Reproduce the first line of the entries that follow and each later line, word for word, ending with the one containing "You are a computer-use agent. Image resolution: width=252".

Dataset entries:
________________________________________
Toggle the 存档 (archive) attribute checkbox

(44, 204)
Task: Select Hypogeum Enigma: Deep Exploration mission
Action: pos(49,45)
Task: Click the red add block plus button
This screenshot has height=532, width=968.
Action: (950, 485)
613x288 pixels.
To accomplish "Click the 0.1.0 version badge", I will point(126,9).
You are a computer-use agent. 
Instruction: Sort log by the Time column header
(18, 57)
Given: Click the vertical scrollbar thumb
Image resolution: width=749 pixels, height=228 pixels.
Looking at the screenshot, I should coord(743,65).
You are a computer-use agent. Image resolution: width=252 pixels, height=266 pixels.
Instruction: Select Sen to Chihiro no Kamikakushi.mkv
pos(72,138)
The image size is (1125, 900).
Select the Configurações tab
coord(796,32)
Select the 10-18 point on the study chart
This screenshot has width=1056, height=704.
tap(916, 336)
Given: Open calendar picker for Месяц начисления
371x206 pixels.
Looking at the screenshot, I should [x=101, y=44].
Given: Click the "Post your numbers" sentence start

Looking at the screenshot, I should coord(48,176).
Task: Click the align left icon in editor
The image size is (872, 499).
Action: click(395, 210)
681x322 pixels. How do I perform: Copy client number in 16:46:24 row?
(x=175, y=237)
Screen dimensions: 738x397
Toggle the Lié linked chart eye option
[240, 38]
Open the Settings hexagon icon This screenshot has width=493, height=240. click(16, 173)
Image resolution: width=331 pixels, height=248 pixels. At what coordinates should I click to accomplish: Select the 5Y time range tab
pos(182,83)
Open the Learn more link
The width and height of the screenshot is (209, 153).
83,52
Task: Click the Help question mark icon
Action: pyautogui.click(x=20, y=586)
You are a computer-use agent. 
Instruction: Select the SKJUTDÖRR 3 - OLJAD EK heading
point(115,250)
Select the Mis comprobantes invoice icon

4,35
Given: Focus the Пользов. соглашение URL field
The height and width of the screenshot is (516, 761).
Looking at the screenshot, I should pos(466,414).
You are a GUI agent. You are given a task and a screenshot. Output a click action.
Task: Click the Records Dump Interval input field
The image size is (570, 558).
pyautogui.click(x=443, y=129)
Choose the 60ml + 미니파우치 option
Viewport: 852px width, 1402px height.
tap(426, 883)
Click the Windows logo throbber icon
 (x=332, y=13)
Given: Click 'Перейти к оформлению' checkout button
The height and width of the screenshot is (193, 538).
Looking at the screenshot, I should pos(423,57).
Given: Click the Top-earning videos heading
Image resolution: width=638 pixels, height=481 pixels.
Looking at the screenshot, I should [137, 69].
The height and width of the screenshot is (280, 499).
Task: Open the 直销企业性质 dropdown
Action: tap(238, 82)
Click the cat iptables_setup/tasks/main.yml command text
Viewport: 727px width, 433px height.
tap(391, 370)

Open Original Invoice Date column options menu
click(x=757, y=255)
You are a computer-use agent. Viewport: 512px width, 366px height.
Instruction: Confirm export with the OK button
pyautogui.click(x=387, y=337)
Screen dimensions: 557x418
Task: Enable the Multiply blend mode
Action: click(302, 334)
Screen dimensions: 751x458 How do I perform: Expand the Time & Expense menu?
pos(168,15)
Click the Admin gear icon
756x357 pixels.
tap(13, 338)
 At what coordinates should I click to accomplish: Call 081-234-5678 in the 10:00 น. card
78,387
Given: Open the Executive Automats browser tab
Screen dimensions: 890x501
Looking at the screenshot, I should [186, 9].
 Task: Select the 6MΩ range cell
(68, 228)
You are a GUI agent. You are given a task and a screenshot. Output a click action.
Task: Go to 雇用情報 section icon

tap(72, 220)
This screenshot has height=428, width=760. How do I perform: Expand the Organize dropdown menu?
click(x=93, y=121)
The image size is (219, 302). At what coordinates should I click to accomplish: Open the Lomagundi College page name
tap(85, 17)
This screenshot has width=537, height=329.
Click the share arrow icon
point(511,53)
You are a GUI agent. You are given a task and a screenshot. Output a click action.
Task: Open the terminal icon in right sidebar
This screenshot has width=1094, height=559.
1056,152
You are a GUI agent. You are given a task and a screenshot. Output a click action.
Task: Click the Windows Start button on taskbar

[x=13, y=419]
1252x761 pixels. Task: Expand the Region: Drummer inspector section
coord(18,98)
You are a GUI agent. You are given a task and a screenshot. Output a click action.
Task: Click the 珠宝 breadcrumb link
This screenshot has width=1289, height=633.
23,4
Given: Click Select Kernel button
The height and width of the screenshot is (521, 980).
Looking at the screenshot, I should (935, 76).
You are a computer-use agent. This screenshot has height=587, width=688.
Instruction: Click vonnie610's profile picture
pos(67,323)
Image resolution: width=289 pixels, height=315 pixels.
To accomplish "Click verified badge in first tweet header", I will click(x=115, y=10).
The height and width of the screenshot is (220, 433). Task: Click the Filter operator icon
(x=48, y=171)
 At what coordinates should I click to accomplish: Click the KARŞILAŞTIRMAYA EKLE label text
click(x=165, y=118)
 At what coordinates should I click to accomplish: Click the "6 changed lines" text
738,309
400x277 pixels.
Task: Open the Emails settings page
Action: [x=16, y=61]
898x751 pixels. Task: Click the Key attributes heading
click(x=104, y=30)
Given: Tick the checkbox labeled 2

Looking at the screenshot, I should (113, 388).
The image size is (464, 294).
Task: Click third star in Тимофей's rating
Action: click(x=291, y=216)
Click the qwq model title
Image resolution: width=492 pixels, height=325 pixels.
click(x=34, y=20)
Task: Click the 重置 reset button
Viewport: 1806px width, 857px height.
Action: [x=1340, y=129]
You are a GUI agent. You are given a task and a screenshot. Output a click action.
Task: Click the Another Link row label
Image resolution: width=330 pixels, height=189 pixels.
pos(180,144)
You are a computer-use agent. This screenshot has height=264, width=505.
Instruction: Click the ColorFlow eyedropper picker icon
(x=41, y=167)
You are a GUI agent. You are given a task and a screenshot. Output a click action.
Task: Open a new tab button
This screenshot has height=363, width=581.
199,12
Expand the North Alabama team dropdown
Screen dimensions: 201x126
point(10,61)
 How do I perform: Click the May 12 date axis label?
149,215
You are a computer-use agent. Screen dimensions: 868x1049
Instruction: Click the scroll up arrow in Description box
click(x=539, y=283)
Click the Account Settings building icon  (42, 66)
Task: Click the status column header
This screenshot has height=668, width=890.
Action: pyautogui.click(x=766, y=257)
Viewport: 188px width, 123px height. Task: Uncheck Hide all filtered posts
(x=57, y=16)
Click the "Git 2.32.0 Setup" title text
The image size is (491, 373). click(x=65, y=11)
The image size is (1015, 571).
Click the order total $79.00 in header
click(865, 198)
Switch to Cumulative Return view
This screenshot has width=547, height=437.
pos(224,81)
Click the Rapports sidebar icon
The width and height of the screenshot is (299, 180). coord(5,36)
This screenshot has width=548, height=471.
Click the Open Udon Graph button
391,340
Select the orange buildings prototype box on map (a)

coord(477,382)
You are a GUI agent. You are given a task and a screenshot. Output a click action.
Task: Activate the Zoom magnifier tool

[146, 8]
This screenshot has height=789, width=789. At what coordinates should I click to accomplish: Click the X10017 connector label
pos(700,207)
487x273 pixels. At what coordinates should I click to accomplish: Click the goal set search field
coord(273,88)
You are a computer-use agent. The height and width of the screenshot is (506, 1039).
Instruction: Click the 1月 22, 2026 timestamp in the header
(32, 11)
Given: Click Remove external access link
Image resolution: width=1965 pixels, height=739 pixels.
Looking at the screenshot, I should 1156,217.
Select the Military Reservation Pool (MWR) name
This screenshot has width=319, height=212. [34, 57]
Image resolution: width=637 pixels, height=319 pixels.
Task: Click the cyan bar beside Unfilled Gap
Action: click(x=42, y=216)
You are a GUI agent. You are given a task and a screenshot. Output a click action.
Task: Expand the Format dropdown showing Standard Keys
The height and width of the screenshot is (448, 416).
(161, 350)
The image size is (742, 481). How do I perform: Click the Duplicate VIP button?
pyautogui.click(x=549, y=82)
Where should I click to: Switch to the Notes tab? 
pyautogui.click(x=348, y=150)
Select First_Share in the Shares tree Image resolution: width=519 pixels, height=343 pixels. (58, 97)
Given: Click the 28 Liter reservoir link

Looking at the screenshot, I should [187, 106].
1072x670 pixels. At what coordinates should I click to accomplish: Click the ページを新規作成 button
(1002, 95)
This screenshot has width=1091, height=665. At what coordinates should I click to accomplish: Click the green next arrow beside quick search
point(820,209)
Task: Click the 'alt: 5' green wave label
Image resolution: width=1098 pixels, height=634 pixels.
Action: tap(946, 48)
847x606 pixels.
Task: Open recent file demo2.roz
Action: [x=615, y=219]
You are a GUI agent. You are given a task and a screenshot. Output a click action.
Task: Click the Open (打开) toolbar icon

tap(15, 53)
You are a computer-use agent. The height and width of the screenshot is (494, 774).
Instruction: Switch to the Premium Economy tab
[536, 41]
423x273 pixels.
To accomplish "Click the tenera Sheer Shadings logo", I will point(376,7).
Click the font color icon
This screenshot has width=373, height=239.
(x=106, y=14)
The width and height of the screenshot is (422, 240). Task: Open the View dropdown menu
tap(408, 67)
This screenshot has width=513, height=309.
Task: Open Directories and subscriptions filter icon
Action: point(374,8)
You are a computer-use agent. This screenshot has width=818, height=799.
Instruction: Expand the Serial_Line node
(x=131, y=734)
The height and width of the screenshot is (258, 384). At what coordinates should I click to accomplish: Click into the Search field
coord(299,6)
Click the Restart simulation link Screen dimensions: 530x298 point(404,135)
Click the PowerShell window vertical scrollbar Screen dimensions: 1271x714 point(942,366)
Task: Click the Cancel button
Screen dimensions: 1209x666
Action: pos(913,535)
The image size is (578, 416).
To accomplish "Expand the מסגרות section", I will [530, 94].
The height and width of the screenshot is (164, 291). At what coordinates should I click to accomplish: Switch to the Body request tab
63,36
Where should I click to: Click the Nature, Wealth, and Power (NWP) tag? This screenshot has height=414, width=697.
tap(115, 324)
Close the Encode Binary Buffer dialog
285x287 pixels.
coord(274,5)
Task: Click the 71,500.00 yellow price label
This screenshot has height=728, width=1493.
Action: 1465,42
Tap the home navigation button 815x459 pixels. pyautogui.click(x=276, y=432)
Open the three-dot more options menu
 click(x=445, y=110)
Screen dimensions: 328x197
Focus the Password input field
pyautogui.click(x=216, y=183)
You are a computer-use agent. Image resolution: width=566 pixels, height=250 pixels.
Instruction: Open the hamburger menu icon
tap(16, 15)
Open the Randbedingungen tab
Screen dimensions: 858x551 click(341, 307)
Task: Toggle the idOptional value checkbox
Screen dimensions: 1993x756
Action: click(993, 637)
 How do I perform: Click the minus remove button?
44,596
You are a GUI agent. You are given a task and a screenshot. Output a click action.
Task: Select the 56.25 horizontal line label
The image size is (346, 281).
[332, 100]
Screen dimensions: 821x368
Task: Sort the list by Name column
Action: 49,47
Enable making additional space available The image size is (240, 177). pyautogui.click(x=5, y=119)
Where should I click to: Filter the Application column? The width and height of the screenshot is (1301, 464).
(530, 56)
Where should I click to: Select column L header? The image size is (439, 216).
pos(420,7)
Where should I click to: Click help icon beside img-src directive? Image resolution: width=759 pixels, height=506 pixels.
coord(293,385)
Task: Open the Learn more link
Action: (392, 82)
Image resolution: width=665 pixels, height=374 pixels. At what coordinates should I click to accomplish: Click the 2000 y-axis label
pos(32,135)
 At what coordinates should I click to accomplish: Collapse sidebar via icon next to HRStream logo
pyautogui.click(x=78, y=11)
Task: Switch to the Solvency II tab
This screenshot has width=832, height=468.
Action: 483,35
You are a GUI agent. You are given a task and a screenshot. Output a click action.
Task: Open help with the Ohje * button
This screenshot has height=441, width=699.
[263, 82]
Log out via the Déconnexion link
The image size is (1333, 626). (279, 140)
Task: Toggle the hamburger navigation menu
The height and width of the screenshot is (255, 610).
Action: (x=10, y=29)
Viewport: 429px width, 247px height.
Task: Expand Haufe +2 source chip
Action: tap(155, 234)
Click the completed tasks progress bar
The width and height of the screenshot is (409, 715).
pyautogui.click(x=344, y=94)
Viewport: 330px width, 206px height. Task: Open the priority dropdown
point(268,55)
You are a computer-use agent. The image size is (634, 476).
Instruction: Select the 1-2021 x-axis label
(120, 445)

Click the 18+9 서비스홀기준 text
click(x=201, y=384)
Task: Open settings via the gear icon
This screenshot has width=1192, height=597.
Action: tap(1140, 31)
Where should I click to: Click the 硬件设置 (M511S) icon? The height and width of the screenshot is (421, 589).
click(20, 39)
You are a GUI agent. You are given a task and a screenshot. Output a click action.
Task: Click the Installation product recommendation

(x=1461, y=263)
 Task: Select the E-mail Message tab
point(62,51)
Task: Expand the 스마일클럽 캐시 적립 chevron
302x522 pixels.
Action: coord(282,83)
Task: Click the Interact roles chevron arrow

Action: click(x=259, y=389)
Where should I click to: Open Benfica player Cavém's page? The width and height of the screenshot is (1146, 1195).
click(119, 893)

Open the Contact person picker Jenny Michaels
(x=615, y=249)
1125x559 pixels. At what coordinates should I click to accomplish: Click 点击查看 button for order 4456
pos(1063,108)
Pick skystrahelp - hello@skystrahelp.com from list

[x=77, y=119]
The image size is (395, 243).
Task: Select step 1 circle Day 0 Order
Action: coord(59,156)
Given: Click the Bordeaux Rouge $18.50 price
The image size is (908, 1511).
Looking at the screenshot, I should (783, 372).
________________________________________
Answer area:
Toggle the 存档 (archive) attribute checkbox

(44, 204)
Task: Select Hypogeum Enigma: Deep Exploration mission
Action: pos(49,45)
Task: Click the red add block plus button
This screenshot has height=532, width=968.
Action: (950, 485)
613x288 pixels.
To accomplish "Click the 0.1.0 version badge", I will point(126,9).
You are a computer-use agent. 
Instruction: Sort log by the Time column header
(18, 57)
Given: Click the vertical scrollbar thumb
Image resolution: width=749 pixels, height=228 pixels.
Looking at the screenshot, I should coord(743,65).
You are a computer-use agent. Image resolution: width=252 pixels, height=266 pixels.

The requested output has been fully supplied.